All in the Family: Using a Common Handgun Platform, and Why It’s Important
Familiarity breeds efficiency. It does not matter how experienced a shooter you are, if you don’t spend a significant amount of time with a particular handgun then you will never maximize your potential with that weapon. Certainly most shooters change guns at one point or another and there is nothing wrong with that, but a practice that I am entirely opposed to is having a “carry rotation” in which a shooter switches from one gun to another on a daily basis. This is especially problematic if the individual switches between firearms that are dramatically different in operation. Some people will carry a 1911 on Monday, a Beretta 92 on Tuesday, a Glock on Wednesday, and a revolver on Thursday. Do you do that? If you do here is some advice: stop it.
In a time of crisis, like, for example, a lethal assault, you will respond with reflexive action and you will default to doing what is most familiar. If you typically carry a gun with no safety but on this particular fateful day you are carrying a 1911 you might not instinctually swipe the safety off. If you carry a 1911 often and train with it often then you will, but in my experience people who rotate many guns do not get in the needed training on each platform even if they think they do.
So, while rotating guns just for fun is unwise, most of us do need at least a couple of guns to fit all of our concealment requirements. For example, maybe you can carry a compact or even full-size pistol most of the time but on occasion you need something very discreet and concealable when you need to dress formally. A possible solution to such concealment needs is to use a “family” of guns. The major manufacturers typically produce such families. For example, the Glock, the Smith and Wesson M&P line, and the Springfield XDM line all make guns ranging from full-size service pistols to compact or even single-stack models. If you like 1911s you can do something similar. If you like revolvers most big revolver manufactures make different frame sizes. So, the family of guns concept can be leveraged for most.

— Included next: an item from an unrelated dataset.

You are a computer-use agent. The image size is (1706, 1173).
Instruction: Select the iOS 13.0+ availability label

If you use several guns from within the same manufacturer family you will be training with guns that are essentially identical except for the size. This is a great way to accommodate different concealment needs but still work with a familiar weapon platform. Among these gun families you will find that often not only are the controls identical and even the ergonomics are similar, but the trigger may be similar as well. The more these guns have in common the better. If you rotate from a full-size gun to a compact gun within these families then usually even the magazines are compatible. For example, within these Glock, M&P, or XDM families, as well as others, the smaller gun will use the larger gun’s magazines. This means that even when carrying the smaller gun you can still carry a full-size reload. If you use a full-size gun but then rotate to a single-stack model within the family the magazines will not be compatible, obviously, but the gun itself will still be quite similar.

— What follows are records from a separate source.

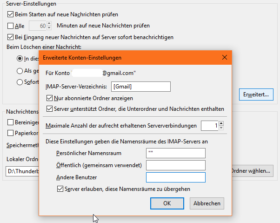
Task: Toggle 'Bei Eingang neuer Nachrichten' notification checkbox
Action: coord(10,37)
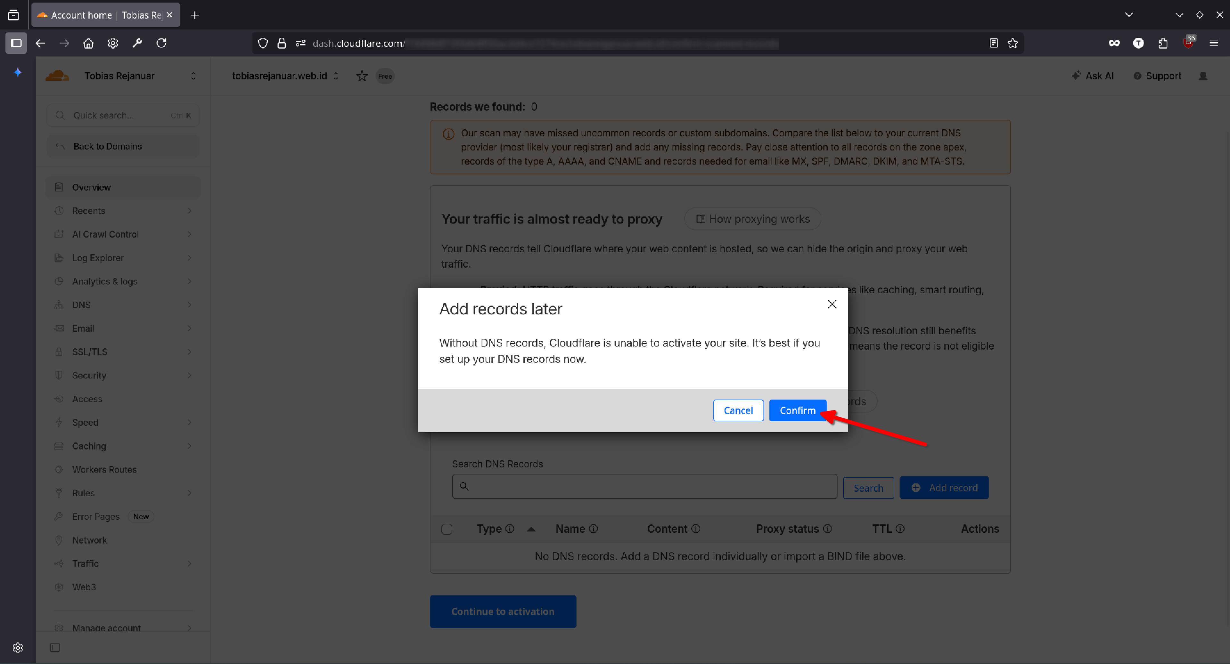This screenshot has height=664, width=1230.
Task: Click Cancel in the dialog
Action: [738, 410]
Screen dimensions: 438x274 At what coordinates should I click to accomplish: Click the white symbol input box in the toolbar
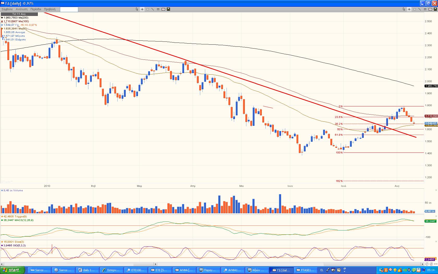[69, 9]
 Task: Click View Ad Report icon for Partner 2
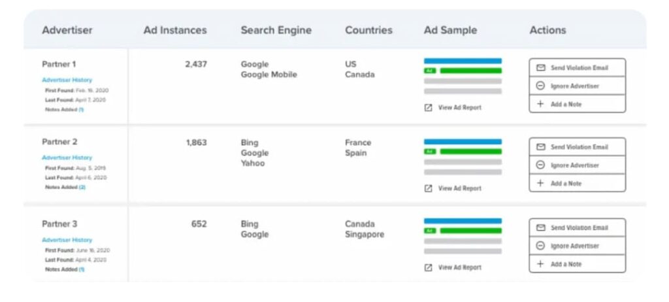pyautogui.click(x=429, y=188)
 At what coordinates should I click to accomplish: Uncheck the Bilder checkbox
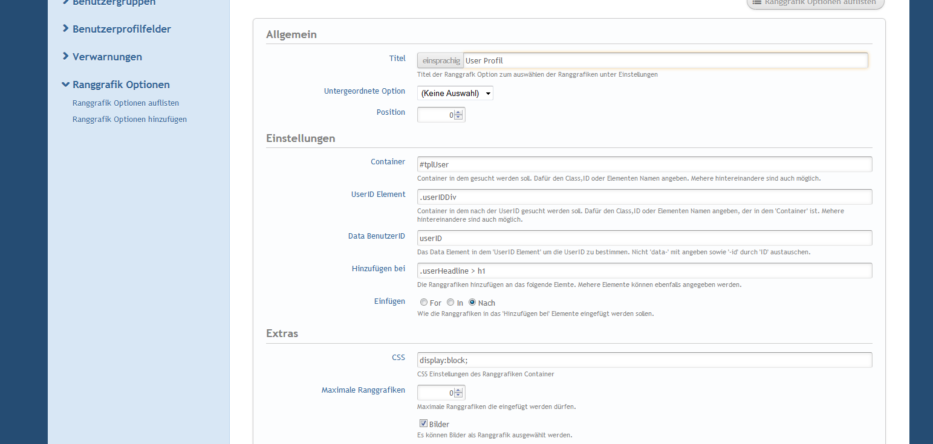click(423, 423)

Even if rotating guns within a family of firearms I am still a proponent of prioritizing your training on the gun you carry most often. For example, if over the winter you carry the full-size gun but during the summer you are carrying the compact model, train with the compact gun. Many people only shoot their full-size guns because they are more fun to shoot, but be sure that you are shooting the gun you are actually carrying.
Most folks will find that working within one of these gun families will suit all of their concealment needs, but if you do need to utilize different platforms be sure to still keep your carry rotation minimal. Also, if you change platforms, I suggest making sure that you at least use weapons with similar manual of arms. I would avoid casually switching between guns with no manual safety to one that has a manual safety, for example.

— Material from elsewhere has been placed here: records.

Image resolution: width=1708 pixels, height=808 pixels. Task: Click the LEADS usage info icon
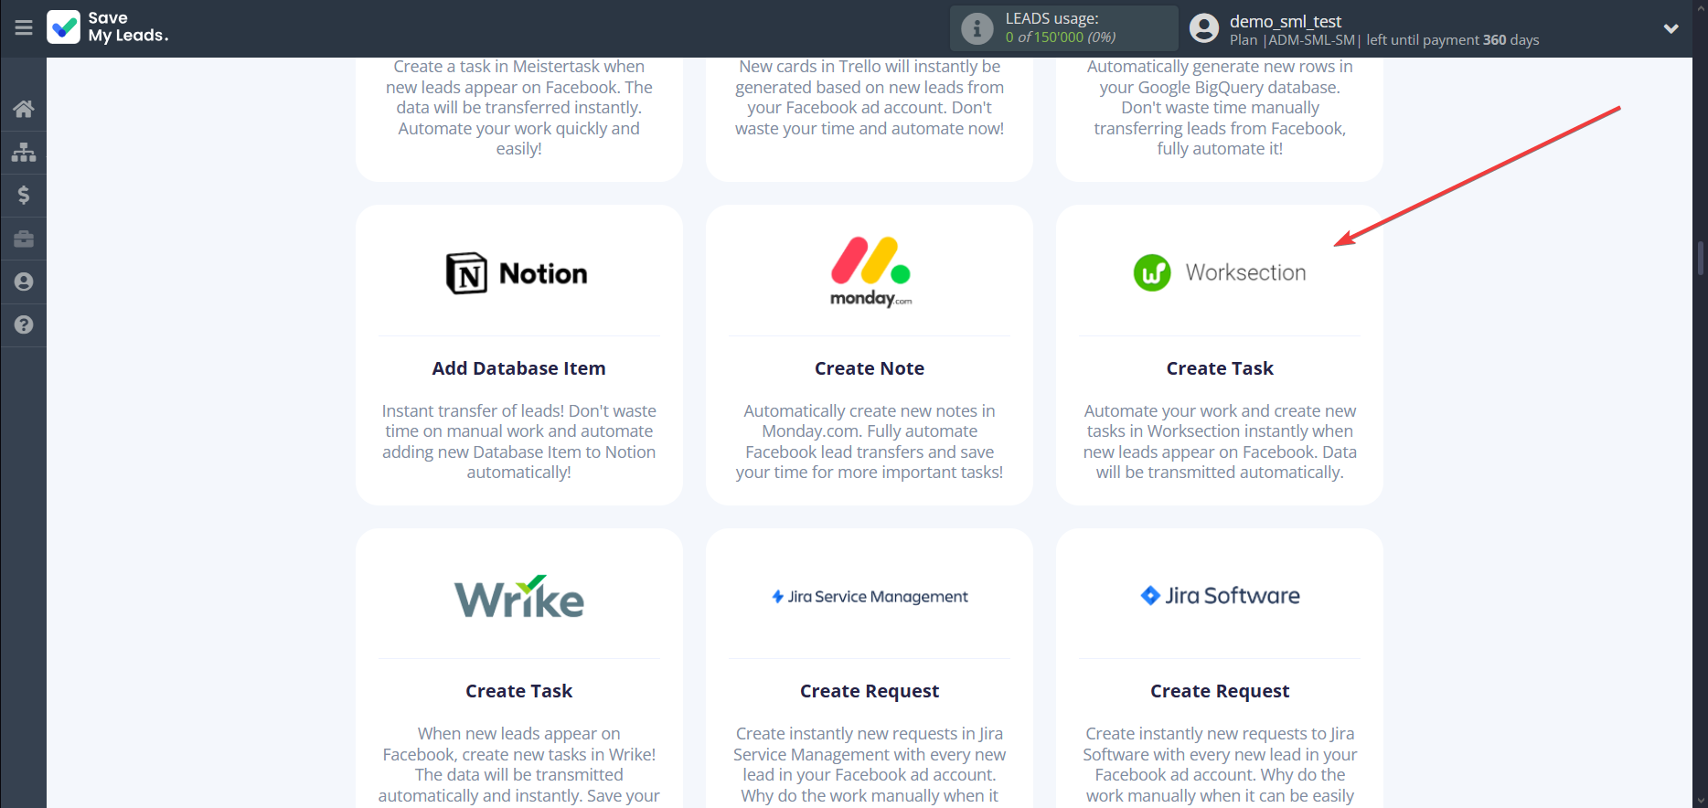(977, 28)
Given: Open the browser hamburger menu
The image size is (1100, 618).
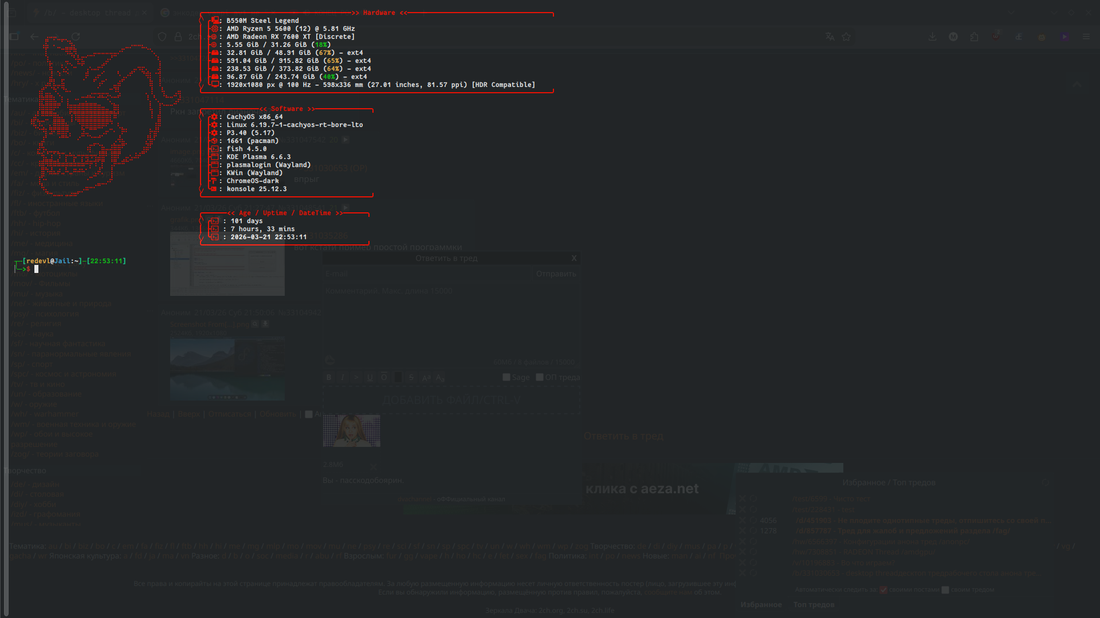Looking at the screenshot, I should [x=1086, y=37].

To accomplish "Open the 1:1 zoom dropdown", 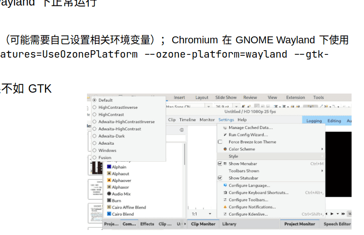I will [x=210, y=214].
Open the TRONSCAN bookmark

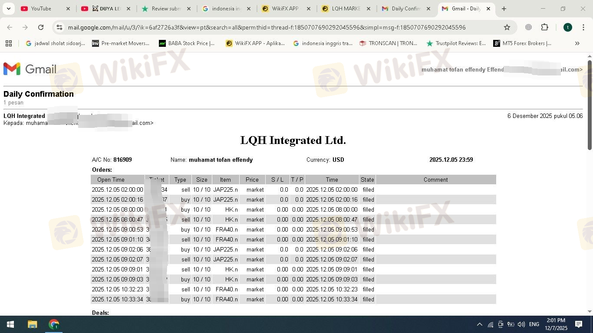[389, 43]
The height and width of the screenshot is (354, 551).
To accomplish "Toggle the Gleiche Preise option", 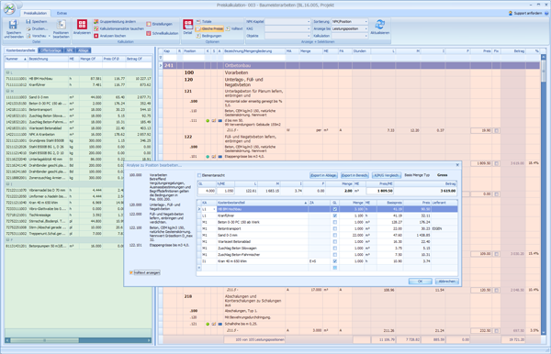I will pyautogui.click(x=209, y=28).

Another possible issue you may face is similar to what I face: I most often carry a compact double-stack 9mm but I often need deep concealment due to dress or other circumstances. At such times even a small single-stack 9mm does not work for me. Rather, I carry a small-frame revolver, as these conceal even easier than do the single-stack autos. You may find this necessary as well and you may utilize a small revolver or perhaps a small 380acp pocket auto. So, here we are going to need to embrace a second weapons platform that is outside of the family, obviously. These small guns, revolver or pocket auto, usually have long and heavy double action triggers which is significantly different than striker-fired or single-action autoloaders.
I suggest using a gun that is at least similar to your main gun in terms of manual of arms. If you carry a primary pistol with no external safety, then do the same with the small gun. Even the revolver, which has a very different trigger pull and different set of controls is still a gun with no manual safety, so I advise staying at least within this parameter. Some gun families actually do have very small 380acp models that do work like the rest of the family so this may be a possibility. If you need to use something outside of your primary set of guns then just do your best to minimize the transition. The biggest issue that is of concern is the presence or absence of manual safeties.
People generally don’t like to shoot small guns but if you find that you need to carry a small-frame revolver or small pocket auto at least some of the time you need to train with it. I try to work in at least some shooting with my small revolver to most live fire sessions. I also dry fire it regularly. The familiarity needs to be maintained even if it is a gun that you only occasionally utilize. So, stick to a single family of guns if at all possible, and if you do need to deviate try to minimize the differences. This will encourage familiarity and ability.